DISCURSO DE LA DIPUTADA NORMA MORANDINI

DISCURSO DE LA DIPUTADA NORMA MORANDINI
DURANTE EL DEBATE DEL PROYECTO DE LEY
DE RATIFICACIÓN DE LAS RETENCIONES AGROPECUARIAS



Al leer en el tablero el número de los presentes y de los ausentes no puedo menos que acordarme de algo que me dijo una vez una diputada del oficialismo con una gran experiencia en esta Cámara: el oficialismo vota, los que hacen discursos son los de la oposición.
De modo que a esta hora no hay cómo no sentirse inútil haciendo uso de la palabra y reconocer que el discurso es para las cámaras o para la historia. No puedo caer en la ingenuidad de creer que uno viene aquí a debatir y a tratar de buscar consenso, que consiste en que el otro abra sus argumentos porque ha sido ganado por el argumento de uno.
Pero voy a seguir insistiendo en lo que dije la primera vez que me senté en esta banca: por débil que suene mi voz en este recinto, voy a seguir insistiendo para construir finalmente cultura democrática. Porque la democracia es eso: es cultura, se construye, es orgánica. Esto lo digo a riesgo de parecer principista o abstracta.

-- Tareas --
(1) Indica si cada afirmación coincide con el discurso de la diputada Norma Morandini y responde sí o no, citando literalmente las palabras del discurso que lo deciden. (a) Según la diputada, en la Cámara los discursos los hace el oficialismo. (b) La diputada sostiene que la democracia se construye. (c) La diputada cree que uno viene al recinto a debatir y buscar consenso.
(2) Prosigue el discurso de la diputada Norma Morandini a partir de su última oración.

-- Material proporcionado --
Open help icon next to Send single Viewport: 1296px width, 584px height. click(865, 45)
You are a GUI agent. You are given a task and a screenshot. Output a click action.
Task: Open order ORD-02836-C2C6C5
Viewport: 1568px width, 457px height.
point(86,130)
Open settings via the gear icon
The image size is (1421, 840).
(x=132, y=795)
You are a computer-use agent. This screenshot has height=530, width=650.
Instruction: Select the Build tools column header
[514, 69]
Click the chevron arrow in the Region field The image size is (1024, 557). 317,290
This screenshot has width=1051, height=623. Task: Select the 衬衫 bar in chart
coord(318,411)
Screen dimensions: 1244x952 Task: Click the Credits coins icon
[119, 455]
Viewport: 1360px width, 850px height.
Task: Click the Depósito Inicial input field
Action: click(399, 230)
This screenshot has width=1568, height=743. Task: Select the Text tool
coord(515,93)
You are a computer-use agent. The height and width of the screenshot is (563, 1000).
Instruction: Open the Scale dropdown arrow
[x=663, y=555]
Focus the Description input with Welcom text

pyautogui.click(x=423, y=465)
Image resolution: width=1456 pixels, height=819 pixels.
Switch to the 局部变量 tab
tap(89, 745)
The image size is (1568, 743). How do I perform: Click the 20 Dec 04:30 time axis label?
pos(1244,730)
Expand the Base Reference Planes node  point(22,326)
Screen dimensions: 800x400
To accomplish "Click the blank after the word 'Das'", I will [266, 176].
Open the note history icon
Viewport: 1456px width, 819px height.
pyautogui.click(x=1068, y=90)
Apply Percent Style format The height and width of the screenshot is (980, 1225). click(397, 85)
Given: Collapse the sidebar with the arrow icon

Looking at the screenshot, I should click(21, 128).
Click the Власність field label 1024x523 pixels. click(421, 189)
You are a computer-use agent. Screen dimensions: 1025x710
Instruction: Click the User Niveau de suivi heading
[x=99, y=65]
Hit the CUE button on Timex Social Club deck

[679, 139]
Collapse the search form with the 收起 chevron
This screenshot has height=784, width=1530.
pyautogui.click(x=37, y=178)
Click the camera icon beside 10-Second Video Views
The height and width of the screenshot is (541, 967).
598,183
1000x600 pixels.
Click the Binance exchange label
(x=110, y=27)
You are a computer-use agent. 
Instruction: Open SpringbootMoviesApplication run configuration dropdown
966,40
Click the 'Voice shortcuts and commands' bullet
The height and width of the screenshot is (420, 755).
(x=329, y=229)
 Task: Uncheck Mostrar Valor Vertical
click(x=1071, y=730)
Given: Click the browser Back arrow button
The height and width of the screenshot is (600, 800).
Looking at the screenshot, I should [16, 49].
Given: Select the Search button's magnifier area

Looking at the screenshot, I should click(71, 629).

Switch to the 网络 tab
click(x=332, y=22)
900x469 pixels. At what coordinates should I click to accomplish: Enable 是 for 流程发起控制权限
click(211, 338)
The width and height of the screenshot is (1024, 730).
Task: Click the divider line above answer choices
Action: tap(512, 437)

-- Respuestas --
(1)
(a) No: "el oficialismo vota, los que hacen discursos son los de la oposición."
(b) Sí: "la democracia es eso: es cultura, se construye, es orgánica."
(c) No: "No puedo caer en la ingenuidad de creer que uno viene aquí a debatir y a tratar de buscar consenso".

(2)
Muchas veces escucho a mis colegas, sobre todo los hombres, llenarse la boca hablando del ejemplo de Brasil o de España. Yo he tenido la suerte o el privilegio de vivir en esos dos países, y les puedo decir que hoy progresan económicamente porque antes construyeron cultura democrática. En Brasil nunca he visto decir “Viva la Patria ” y querer matar al compatriota. Los brasileros dicen, ironizando sobre ellos mismos, que Brasil es mayor que sus crisis. Lo que ustedes no saben, queridos colegas, es que en Brasil, cuando se quieren amenazar con el futuro, ponen como ejemplo a la Argentina. Y se amenazan con la argentinización usando algo que suena como una teoría económica pero que en realidad es la propaganda de un vodka. Se llama el efecto Orloff: tome ese vodka para no tener mañana resaca, porque el mañana, tomando un mal vodka, es la Argentina.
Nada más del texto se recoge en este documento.